Yes, this seems to request the appropriate active iso bandwidth for my system instead of over allocating and running out. Additionally, it allows me to specify the SerDes bandwidth requirement for each individual camera properly.
Please note, I did not attempt to handle the active_pixel_rate accumulation. Perhaps, the author of this code could take a look to determine if the active_pixel_rate should be combined in much the same way that I have done on a per port basis with the active_iso_bw.
Second, on my Jetson TX2 system I never saw anything other than INVALID_CSI_PORT in chan->port[1] and chan->port[2]. I’m not sure I understand how the channel port array is used fully.

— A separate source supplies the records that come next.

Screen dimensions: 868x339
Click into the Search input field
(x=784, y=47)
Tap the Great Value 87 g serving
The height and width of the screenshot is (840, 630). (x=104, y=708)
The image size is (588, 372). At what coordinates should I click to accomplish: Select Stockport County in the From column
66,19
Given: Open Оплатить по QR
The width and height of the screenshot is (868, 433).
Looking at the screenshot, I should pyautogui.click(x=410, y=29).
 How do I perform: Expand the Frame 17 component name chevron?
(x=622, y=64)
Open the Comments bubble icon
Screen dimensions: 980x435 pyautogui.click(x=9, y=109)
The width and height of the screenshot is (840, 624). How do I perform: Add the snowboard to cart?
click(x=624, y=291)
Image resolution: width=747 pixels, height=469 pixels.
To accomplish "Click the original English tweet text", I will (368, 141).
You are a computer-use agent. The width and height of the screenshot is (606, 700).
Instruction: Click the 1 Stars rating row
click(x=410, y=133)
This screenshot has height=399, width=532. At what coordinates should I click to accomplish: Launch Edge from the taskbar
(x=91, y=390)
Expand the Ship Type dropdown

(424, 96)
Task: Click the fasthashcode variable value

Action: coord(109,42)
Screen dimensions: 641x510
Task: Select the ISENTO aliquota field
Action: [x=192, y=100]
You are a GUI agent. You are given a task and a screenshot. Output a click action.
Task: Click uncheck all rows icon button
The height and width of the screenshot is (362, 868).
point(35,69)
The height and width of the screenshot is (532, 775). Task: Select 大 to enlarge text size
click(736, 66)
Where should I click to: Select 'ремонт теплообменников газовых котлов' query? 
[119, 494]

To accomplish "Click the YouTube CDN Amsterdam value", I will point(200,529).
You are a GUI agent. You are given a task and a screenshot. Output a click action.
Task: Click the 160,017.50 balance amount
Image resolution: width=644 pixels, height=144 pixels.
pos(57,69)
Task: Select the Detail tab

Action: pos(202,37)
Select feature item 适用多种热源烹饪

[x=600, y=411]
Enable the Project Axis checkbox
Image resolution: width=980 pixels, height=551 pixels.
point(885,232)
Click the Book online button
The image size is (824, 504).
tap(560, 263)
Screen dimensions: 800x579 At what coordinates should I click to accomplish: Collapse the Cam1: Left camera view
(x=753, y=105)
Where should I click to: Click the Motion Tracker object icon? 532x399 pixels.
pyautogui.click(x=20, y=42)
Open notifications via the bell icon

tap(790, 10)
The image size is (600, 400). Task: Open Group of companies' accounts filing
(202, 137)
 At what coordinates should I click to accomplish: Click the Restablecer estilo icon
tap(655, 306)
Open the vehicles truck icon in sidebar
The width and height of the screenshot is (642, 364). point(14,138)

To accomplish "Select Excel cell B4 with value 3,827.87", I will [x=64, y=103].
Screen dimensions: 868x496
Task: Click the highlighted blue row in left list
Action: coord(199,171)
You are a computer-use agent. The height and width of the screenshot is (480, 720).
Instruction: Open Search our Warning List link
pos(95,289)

Perhaps this is more relevant for one of the other SoC families or I have not properly accumulated the bandwidth when a channel spans more than one port. I have added in the bandwidth regardless if there is an unexpected situation with the ports. The author/reviewer of this logic should have a second look as I am not totally sure how the full channel port array would be used in a real system.
Finally, the two loops over the channel device_list should probably be combined into a single loop for efficiency. I mainly left it the way it was to highlight my patch’s primary purpose and new functionality. Combining the two loops into a single loop should not be too difficult. However, the function only seems to be called when streams are started/stopped so efficiency should not be a huge concern.